Spasmodic dysphonia, also called focal laryngeal dystonia, is a voice disorder that can be disabling and difficult to diagnose. Depending on the affected laryngeal muscles, SD can be classified as adductor type, abductor type, and mixed type dystonia. Tremor may accompany any type of SD and can make treatment more difficult.
Our approach to the patient with SD at the Center for Voice and Swallowing at UC Davis involves an individualized treatment protocol. SD, like many voice disorders, may be complex and involve more than one diagnosis. For example, a patient with SD may also have presbylaryngis and laryngopharyngeal reflux.
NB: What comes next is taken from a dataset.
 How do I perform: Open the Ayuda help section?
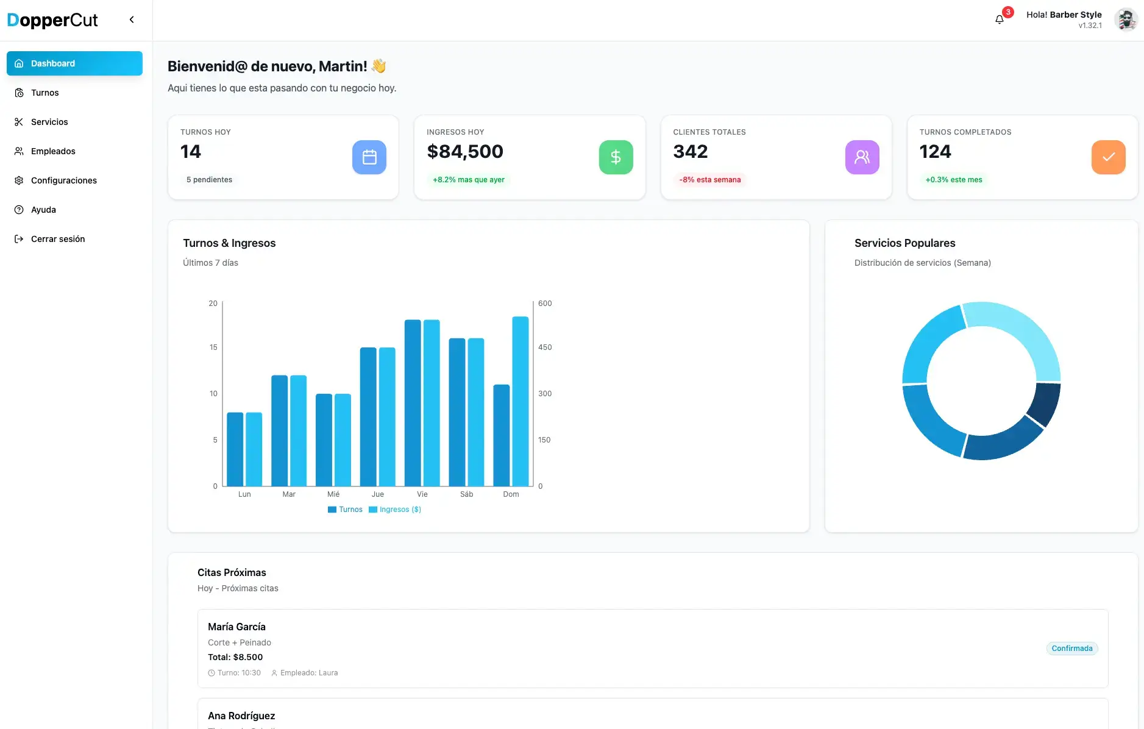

A patient previously diagnosed with adductor SD may actually suffer from a mixed dystonia. Among patients with SD, as in all patients with voice disorders presenting to the UC Davis Center for Voice and Swallowing, we maintain a high index of suspicion for secondary diagnoses and tailor individual therapy accordingly.
The gold standard therapy for SD remains treatment with Botox. Injections are safe, effective, very well tolerated, and take less than 5 minutes to perform. The frequency and dose of Botox injected depends on several patient factors including age, weight, anatomy, and vocal requirements of the individual patient. In persons with particular needs, an aversion to Botox, or poor results with standard therapy, we employ one of the many available surgical options.